» WORK INSTRUCTION: Write out each record below exactly, without pictures.

» ENTRIES SUPPLIED:
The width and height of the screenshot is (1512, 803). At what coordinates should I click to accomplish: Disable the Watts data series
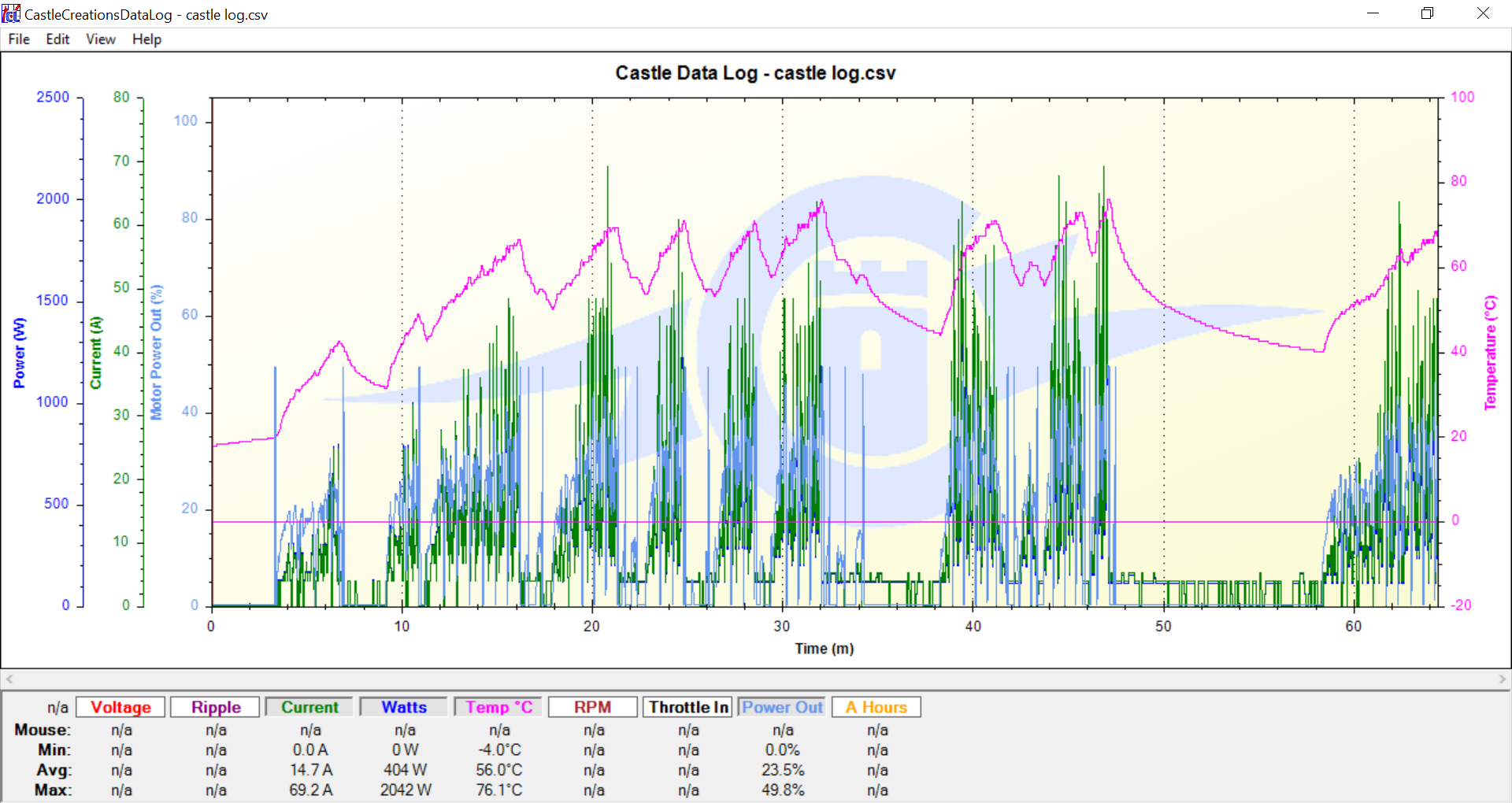point(404,707)
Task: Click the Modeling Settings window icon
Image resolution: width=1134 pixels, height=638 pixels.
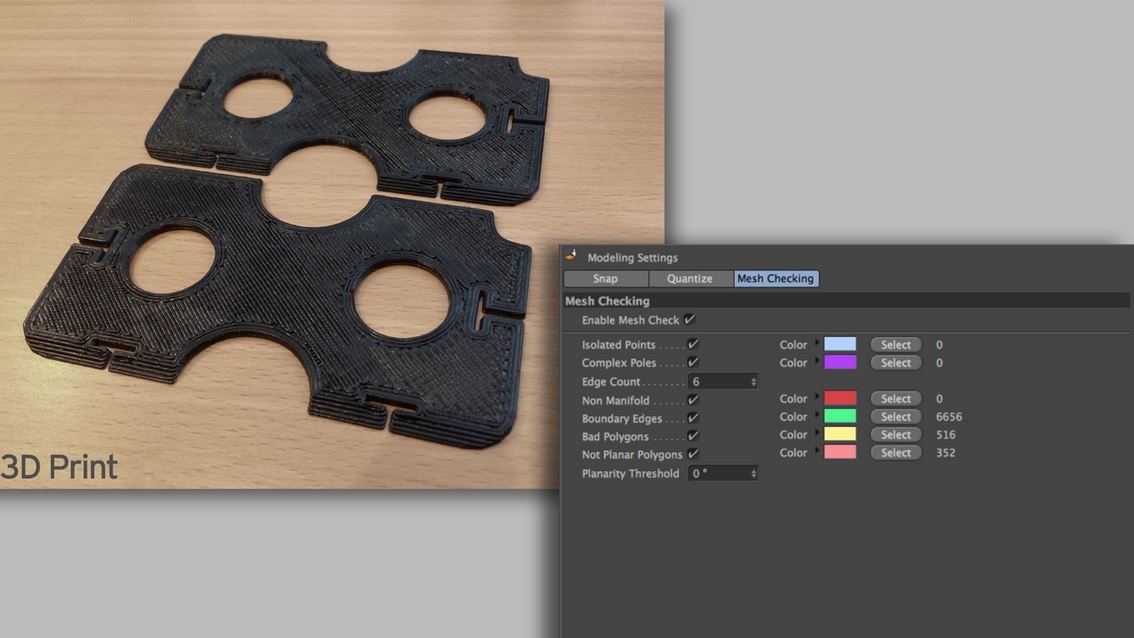Action: pos(572,258)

» REPLY TO THE TASK:
The width and height of the screenshot is (1512, 803). At what coordinates should I click to accomplish: Disable the Watts data series
point(404,707)
Task: Click the Modeling Settings window icon
Image resolution: width=1134 pixels, height=638 pixels.
Action: pos(572,258)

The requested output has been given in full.